Denkfabrik Der Aufschwung kommt - ein bisschen

In den Jahren nach der Rezession gab es immer wieder Hoffnungen für einen kräftigen Aufschwung in den USA – doch heraus kam nur ein konjunkturelles Aufflackern. 2014 sind die Perspektiven für die größte Volkswirtschaft der Welt endlich wieder besser. Ein Rückblick und Ausblick.

Präsident Obama Quelle: dpa

Zugegeben: In den vergangenen sechs Jahren war ich meistens skeptisch, wenn ich optimistische Prognosen für die US-Konjunktur hörte. Wo Prognostiker und politische Funktionäre grüne Triebe der Erholung und Grund zur Zuversicht sahen, rechnete ich eher mit kräftigem Gegenwind – und mit einem allenfalls schwächlichen Aufschwung. Doch 2014 ist das anders. Obwohl auch in diesem Jahr Risiken für die US-Wirtschaft bestehen, gibt es gute Aussichten für ein Wachstum, das stärker ausfallen könnte als in der Zeit vor der Rezession.

Zu früh gefreut

Blicken wir zurück: Als es im Jahr 2008 mit der amerikanischen Wirtschaft bergab ging, begann die US-Notenbank Fed mit einer aggressiven geldpolitischen Lockerung.

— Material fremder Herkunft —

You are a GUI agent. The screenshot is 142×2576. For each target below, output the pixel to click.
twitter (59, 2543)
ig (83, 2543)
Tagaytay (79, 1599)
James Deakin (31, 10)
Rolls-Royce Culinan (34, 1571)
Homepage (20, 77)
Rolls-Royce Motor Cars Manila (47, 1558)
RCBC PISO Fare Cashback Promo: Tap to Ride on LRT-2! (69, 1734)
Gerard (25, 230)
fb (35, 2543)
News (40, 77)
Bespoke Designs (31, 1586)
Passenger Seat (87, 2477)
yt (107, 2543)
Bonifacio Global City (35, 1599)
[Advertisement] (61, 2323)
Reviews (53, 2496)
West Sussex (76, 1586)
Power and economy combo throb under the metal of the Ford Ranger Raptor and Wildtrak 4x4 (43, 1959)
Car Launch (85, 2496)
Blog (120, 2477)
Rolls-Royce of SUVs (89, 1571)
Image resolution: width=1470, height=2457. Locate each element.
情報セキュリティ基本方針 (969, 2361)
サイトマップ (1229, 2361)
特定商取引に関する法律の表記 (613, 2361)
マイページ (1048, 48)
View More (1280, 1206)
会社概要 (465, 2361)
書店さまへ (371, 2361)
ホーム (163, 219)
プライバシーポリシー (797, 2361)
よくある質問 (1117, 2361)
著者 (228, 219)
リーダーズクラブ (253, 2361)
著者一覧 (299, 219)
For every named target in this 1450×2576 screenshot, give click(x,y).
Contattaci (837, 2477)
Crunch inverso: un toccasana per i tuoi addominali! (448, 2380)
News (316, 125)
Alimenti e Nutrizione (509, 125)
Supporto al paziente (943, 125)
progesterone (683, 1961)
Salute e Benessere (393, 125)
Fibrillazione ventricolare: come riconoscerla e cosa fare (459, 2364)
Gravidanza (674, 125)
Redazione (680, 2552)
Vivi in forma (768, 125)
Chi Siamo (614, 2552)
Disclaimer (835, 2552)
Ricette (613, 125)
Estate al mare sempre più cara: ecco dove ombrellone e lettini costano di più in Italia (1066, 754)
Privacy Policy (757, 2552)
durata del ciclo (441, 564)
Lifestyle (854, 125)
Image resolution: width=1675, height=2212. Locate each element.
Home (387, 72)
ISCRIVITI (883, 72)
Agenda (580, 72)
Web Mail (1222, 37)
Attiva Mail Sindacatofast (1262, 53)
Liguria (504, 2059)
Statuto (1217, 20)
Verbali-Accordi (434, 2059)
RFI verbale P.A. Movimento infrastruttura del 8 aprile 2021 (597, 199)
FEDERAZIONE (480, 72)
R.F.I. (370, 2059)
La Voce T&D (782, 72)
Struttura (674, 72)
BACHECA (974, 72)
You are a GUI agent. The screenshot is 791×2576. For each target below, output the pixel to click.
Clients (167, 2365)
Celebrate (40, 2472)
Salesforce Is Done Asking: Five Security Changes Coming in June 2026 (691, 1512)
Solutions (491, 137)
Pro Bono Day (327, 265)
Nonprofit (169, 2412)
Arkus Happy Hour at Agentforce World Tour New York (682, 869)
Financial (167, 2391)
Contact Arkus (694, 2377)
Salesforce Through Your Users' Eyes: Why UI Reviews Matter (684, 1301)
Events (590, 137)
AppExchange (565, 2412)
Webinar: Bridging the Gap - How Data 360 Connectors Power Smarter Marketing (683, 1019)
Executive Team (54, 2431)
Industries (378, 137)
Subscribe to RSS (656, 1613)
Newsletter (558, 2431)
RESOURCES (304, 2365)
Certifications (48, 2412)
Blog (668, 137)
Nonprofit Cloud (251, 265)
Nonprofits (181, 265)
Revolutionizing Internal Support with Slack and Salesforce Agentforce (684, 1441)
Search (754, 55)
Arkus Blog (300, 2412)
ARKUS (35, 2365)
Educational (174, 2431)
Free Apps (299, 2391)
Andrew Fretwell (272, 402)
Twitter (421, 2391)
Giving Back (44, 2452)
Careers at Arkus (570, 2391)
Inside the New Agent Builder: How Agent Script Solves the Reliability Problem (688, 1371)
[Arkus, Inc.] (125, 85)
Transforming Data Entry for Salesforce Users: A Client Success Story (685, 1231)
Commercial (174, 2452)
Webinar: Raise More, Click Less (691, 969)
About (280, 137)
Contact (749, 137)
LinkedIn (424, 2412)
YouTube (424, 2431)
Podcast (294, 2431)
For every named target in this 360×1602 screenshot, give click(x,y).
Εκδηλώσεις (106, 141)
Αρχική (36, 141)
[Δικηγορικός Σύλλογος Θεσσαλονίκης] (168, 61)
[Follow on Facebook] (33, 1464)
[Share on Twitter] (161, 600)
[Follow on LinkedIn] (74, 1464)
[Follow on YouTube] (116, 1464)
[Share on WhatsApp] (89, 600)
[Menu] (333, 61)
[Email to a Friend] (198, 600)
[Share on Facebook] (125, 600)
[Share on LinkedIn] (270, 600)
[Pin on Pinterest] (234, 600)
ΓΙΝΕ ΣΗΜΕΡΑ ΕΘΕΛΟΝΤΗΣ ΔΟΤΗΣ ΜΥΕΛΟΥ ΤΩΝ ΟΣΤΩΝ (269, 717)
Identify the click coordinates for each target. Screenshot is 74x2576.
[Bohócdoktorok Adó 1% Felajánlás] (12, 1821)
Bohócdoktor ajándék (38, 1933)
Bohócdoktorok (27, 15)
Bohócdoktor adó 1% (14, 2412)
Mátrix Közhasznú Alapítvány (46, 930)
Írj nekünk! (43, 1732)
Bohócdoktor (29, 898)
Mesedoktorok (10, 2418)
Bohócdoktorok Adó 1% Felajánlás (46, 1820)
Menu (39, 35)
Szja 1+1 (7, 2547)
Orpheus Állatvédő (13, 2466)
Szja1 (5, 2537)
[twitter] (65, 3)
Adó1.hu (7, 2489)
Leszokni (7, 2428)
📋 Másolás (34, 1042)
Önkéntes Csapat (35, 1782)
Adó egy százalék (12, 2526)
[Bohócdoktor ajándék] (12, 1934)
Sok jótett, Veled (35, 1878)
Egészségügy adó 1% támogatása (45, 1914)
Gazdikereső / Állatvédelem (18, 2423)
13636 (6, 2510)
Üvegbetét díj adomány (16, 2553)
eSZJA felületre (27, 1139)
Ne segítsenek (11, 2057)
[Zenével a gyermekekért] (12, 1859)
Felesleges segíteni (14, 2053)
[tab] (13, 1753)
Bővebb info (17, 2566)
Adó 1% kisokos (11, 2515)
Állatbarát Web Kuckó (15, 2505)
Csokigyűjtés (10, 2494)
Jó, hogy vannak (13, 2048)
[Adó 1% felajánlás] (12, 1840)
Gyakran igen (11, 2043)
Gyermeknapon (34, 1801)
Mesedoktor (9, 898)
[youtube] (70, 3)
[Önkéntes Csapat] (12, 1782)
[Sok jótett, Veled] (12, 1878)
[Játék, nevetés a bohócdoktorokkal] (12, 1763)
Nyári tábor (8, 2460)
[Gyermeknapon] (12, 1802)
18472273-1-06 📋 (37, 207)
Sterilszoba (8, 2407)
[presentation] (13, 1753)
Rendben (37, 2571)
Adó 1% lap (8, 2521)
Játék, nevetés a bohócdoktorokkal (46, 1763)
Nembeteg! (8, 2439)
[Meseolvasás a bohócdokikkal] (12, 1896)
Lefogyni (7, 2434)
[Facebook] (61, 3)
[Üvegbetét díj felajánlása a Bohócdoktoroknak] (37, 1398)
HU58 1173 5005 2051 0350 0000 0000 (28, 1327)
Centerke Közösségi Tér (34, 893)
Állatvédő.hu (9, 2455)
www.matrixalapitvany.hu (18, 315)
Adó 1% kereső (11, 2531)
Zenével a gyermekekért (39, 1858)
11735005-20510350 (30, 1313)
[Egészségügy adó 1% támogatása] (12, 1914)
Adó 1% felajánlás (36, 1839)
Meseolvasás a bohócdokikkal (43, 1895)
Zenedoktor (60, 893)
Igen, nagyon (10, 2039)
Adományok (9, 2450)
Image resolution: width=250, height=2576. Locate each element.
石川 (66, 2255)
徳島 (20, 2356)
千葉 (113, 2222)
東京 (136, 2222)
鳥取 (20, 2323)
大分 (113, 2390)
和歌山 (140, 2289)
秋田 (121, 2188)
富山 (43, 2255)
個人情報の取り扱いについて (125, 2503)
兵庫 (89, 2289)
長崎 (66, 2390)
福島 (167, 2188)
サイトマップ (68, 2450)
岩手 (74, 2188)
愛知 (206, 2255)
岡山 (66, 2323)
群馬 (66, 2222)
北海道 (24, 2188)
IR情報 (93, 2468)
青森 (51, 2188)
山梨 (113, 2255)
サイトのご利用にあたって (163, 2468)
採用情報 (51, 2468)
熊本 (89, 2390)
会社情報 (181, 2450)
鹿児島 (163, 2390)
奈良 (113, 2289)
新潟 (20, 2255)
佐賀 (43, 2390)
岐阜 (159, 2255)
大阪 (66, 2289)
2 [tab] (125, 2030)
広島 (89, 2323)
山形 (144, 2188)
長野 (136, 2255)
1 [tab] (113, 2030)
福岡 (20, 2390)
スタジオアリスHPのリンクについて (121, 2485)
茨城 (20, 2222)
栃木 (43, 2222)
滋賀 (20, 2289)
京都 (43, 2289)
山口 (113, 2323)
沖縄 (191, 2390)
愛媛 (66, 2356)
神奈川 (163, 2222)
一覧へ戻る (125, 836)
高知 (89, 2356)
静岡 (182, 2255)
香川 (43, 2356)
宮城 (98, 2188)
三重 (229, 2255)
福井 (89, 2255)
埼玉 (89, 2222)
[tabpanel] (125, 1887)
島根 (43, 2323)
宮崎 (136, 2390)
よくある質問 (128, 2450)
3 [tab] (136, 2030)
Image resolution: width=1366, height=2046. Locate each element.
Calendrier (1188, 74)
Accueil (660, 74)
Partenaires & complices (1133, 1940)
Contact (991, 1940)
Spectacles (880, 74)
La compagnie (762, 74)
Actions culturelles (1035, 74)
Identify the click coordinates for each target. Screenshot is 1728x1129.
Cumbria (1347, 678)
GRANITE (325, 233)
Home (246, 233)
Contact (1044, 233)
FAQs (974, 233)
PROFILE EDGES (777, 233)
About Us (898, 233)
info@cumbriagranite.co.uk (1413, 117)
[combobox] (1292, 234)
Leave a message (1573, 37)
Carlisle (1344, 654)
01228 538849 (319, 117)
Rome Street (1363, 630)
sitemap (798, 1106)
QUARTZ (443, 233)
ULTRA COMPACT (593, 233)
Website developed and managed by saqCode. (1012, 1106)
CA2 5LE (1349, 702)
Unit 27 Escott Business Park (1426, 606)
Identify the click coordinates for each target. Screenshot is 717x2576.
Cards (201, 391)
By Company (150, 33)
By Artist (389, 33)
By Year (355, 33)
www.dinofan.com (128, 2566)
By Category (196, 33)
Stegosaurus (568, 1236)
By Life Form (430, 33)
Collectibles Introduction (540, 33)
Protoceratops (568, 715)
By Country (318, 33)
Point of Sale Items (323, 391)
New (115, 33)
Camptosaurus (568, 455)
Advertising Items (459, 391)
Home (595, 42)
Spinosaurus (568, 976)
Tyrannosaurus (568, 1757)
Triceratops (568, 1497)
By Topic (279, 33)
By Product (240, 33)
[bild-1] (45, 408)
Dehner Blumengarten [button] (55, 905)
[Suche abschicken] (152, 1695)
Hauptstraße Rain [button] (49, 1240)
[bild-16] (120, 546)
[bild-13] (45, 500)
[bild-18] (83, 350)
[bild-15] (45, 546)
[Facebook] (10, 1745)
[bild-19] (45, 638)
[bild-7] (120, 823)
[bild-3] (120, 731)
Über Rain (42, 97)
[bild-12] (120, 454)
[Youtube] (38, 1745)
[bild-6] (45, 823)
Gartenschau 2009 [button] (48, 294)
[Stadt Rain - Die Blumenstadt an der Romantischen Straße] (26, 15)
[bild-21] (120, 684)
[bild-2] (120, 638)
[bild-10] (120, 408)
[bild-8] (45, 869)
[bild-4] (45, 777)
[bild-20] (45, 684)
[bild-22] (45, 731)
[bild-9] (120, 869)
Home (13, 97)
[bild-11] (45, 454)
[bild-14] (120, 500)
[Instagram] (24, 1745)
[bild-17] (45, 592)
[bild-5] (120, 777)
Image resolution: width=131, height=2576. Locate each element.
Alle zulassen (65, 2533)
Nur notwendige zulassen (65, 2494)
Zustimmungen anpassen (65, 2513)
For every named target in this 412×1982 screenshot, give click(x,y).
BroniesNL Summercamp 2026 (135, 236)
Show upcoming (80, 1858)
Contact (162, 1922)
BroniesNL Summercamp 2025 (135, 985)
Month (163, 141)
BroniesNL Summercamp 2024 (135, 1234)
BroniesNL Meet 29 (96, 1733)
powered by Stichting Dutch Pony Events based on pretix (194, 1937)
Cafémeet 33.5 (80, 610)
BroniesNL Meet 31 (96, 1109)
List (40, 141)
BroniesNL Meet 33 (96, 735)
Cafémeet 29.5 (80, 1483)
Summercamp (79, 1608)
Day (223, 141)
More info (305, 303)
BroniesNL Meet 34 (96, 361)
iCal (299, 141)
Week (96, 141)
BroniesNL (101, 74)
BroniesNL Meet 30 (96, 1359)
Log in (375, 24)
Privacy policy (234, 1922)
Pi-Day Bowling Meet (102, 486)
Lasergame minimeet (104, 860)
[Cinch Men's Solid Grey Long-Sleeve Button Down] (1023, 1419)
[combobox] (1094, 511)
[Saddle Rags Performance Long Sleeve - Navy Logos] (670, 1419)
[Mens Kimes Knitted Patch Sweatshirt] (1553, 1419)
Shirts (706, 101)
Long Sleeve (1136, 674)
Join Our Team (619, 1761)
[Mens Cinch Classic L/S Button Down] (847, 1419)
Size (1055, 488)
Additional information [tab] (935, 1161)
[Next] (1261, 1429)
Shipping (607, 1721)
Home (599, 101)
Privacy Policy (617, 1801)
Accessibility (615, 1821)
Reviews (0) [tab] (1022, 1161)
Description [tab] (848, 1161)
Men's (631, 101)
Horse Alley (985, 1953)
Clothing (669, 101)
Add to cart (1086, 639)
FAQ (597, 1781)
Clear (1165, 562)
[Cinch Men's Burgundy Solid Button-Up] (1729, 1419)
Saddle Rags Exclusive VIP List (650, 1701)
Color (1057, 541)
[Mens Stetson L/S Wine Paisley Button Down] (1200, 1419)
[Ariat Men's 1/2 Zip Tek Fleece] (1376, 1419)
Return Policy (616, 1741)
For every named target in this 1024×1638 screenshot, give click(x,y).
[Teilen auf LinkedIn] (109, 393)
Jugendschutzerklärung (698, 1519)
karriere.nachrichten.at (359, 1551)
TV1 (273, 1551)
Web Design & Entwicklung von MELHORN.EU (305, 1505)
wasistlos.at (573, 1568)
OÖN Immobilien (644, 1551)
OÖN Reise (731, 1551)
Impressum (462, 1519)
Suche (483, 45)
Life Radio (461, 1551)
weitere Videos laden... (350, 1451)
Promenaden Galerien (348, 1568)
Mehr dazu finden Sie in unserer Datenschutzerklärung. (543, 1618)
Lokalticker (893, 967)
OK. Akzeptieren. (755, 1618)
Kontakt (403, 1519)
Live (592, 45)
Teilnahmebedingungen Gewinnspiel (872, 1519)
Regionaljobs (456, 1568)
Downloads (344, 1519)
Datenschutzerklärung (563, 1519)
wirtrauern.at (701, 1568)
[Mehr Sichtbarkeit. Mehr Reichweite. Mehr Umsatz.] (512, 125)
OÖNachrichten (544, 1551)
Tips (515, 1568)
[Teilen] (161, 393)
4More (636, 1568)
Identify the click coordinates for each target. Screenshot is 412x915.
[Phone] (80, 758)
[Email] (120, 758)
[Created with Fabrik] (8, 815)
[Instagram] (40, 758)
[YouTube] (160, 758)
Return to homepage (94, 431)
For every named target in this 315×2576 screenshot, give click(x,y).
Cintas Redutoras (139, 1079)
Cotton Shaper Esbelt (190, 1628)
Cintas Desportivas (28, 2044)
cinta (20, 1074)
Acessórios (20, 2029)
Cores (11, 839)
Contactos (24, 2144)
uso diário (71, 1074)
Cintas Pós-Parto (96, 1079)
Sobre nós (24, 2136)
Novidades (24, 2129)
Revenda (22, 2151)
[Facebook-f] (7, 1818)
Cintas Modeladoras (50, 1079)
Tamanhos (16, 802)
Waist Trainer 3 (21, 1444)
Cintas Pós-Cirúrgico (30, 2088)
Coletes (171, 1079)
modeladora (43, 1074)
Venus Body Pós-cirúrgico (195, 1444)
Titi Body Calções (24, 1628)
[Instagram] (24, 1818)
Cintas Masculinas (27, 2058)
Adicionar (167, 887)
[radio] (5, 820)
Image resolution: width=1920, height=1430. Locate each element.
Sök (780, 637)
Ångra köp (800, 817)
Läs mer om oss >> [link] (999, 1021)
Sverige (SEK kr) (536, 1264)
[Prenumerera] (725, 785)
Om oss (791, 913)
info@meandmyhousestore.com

Die Rückkehr zur Normalität an den Finanzmärkten und die niedrigeren Zinssätze bewirkten im Sommer 2009 einen Aufschwung; viele Prognostiker und Marktteilnehmer erwarteten nun eine für die Zeit nach einer Rezession typische rasche Erholung der Wirtschaft. Ich warnte damals davor, dass der Aufschwung wesentlich schwächer würde als erwartet. Denn anders als vorherige Konjunkturzyklen war die Rezession, die Ende 2007 begann, ja nicht durch hohe Zinsen verursacht worden. Daher würde eine Senkung der Zinsen wenig bewirken.

Wissenswertes über die USA

So kam es dann auch. Die neue Regierung von US-Präsident Barack Obama kündigte daraufhin ein Drei-Jahres-Konjunkturpaket an, um die Gesamtnachfrage zu stimulieren. Regierungsbeamte und andere Experten sagten voraus, nun käme der Aufschwung aber wirklich, die fiskalpolitischen Anreize würde der Wirtschaft ankurbeln.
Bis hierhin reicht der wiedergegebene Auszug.